Let’s show some Terraform code.

locals {
  app = "hello-world"
  image = "nginx:1.14.2"
  port = 80
}

resource "kubernetes_namespace" "this" {
  metadata {
    name = "${local.app}-namespace"
  }
}

resource "kubernetes_deployment" "this" {
  metadata {
    name = "${local.app}-deployment"
    namespace = kubernetes_namespace.this.metadata.0.name
    labels = {
      app = local.app
    }
  }

  spec {
    replicas = 2

    selector {
      match_labels = {
        app = local.app
      }
    }

    template {
      metadata {
        labels = {
          app = local.app
        }
      }

      spec {
        container {
          name = local.app
          image = local.image

          port {
            container_port = local.port
          }
        }
      }
    }
  }
}

This is a simplified deployment of an NGINX image. We are running two replicas to ensure availability. Now, let’s create a PDB for this deployment.

The PDB

The PDB is another resource in Kubernetes. As of the date of this post, its apiVersion is still policy/v1beta1.

You need a target. It uses the same selector as the deployment, which we reuse. The Pods created by our previous Deployment are subject to this PDB.

The crucial part of this resource is specifying how many Pods you want to keep up at all times.

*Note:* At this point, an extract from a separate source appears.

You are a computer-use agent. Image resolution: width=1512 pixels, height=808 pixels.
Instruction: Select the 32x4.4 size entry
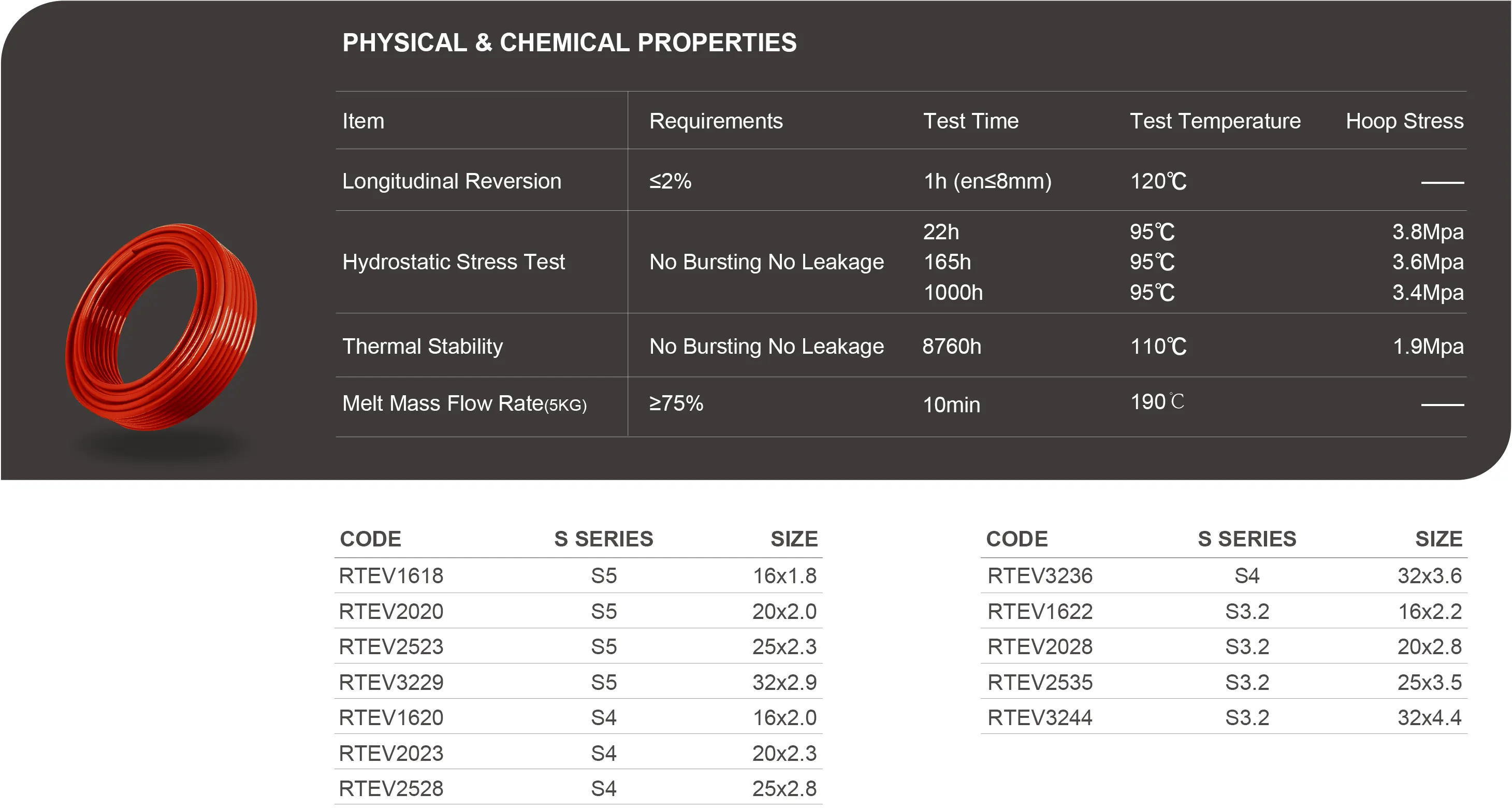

You have to provide one of maxUnavailable or minAvailable, but not both. They do what you’d expect. In my example, I want to ensure that there is always at least one instance running.

resource "kubernetes_pod_disruption_budget" "this" {
  metadata {
    name = local.app
    namespace = kubernetes_namespace.this.metadata.0.name
    labels = kubernetes_deployment.this.metadata.0.labels
  }

  spec {
    min_available = "1"

    selector {
      match_labels = kubernetes_deployment.this.spec.0.selector.0.match_labels
    }
  }
}

And that’s it. Once I’ve applied this resource, Kubernetes respects the constraint when draining a node. Now we can replace these nodes knowing that my application won’t experience downtime in the process. I mean, as long as we don’t destroy all nodes at once, you know.

Don’t block maintenance!

When you are using PDBs, you have to be mindful of not creating impossible scenarios. For instance, if you have a Deployment with only one replica, setting minAvailable = 1 will ensure that the Pod is never voluntarily evicted.

This is bad! Node maintenance is necessary. Your Pods should be flexible coming in and out of the system. Besides, a PDB doesn’t prevent involuntary evictions. If the EC2 hosting a node goes down, you’re screwed. Don’t do this.

Summary

By adding a Pod Disruption Budget resource we make sure that our application remains online during maintenance windows. It saves a lot of coordination effort between people operating the system, and people running applications that should remain online.